La solitude : de l’autruche au vase brisé…

Le brisement fait du bien. Il casse le fébrile, émonde le superficiel et installe au fond de nous la pierre d’angle qui est rarement posée « au milieu des acclamations »...

1156 vues
lu en 11 minutes

J’ai parfois pensé que ceux qui finissaient seuls étaient les « isolationnistes », ceux qui cherchent des poux dans la tête de tout le monde et dont la sanctification repose dans le fait… qu’ils ont seulement fait le vide autour d’eux. Exempts de frottement parce qu’ils n’ont personne qui soit leur vis-à-vis, ils peuvent se prendre pour des saints alors qu’ils sont des monstres d’égoïsme, se comparant aux autres sans cesser de les juger, pour se trouver meilleurs bien sûr…

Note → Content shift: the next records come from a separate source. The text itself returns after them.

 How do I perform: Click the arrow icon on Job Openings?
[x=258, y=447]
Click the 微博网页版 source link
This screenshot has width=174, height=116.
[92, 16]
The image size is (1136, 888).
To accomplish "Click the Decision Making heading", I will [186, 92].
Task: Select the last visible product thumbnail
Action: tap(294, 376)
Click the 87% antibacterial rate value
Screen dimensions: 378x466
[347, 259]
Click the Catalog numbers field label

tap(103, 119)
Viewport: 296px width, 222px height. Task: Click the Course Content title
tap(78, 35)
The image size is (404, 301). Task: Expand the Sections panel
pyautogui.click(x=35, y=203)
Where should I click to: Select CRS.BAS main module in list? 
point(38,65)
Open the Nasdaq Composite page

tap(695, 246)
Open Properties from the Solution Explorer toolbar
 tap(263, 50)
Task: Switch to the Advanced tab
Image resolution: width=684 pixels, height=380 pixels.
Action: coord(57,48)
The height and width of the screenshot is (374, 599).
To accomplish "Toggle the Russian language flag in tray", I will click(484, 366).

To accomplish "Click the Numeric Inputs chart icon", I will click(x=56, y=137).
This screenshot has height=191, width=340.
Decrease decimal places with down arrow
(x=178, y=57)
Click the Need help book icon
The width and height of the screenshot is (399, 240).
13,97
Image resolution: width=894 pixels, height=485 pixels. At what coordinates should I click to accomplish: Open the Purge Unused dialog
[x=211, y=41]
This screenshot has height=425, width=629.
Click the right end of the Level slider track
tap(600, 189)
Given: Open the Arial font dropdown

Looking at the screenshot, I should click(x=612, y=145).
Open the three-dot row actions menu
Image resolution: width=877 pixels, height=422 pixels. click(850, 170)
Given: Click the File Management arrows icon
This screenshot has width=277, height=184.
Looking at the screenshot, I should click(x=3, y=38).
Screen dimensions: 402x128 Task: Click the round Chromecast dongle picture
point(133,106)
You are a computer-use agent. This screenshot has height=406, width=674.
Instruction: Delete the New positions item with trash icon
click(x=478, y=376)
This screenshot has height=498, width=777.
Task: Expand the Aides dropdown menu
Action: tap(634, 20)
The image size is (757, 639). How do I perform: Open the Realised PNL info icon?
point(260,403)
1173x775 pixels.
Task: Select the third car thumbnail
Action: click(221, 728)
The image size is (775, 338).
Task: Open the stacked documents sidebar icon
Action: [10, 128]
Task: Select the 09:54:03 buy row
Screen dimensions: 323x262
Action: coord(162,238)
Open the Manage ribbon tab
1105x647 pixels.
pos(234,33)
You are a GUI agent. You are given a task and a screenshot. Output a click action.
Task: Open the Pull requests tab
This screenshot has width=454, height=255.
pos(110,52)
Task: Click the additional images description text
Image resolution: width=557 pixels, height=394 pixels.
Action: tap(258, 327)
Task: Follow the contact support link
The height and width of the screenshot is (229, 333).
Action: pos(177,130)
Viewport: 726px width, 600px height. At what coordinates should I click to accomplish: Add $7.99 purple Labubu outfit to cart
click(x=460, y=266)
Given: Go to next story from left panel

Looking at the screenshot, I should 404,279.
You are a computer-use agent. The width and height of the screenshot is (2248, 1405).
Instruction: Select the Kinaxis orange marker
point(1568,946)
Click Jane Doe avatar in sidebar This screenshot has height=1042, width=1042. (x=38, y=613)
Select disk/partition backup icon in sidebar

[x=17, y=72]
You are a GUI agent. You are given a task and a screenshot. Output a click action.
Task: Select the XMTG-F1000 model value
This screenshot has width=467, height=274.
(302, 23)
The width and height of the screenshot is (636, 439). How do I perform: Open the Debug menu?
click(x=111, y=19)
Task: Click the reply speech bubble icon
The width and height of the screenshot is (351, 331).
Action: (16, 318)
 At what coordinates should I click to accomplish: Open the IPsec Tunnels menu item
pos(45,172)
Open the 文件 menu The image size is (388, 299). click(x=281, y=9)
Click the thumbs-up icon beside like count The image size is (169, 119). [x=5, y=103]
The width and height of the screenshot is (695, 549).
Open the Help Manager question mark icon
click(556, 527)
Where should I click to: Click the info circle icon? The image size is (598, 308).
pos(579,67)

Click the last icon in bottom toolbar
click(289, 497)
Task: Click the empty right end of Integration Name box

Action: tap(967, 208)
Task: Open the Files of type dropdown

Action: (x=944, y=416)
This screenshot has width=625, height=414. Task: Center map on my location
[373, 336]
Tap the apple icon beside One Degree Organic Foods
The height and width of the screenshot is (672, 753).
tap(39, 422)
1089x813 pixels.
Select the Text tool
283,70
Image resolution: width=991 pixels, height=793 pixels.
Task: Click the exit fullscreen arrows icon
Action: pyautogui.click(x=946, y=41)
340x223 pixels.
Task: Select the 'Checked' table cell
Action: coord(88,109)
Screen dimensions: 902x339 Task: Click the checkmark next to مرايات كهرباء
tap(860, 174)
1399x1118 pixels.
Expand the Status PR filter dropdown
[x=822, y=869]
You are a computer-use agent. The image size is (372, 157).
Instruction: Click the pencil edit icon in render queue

Ensuite, j’ai pensé que ceux qui finissaient seuls étaient ceux qui vont « trop loin sans rester dans la doctrine de Christ » (2 jean 1;9). Ceux qui avaient une doctrine chérie ou un péché secret, qui idolâtraient un homme ou un jour de la semaine. Des gens qui n’avaient pas un fondement réel et solide et qui se cramponnaient à un morceau de vérité à cause de quelque brèche dans leur cuirasse, sombraient dans le fanatisme ou passaient leur temps à raconter ce que Dieu faisait par les autres comme si Dieu ne faisait jamais rien par eux (Romains 15:18)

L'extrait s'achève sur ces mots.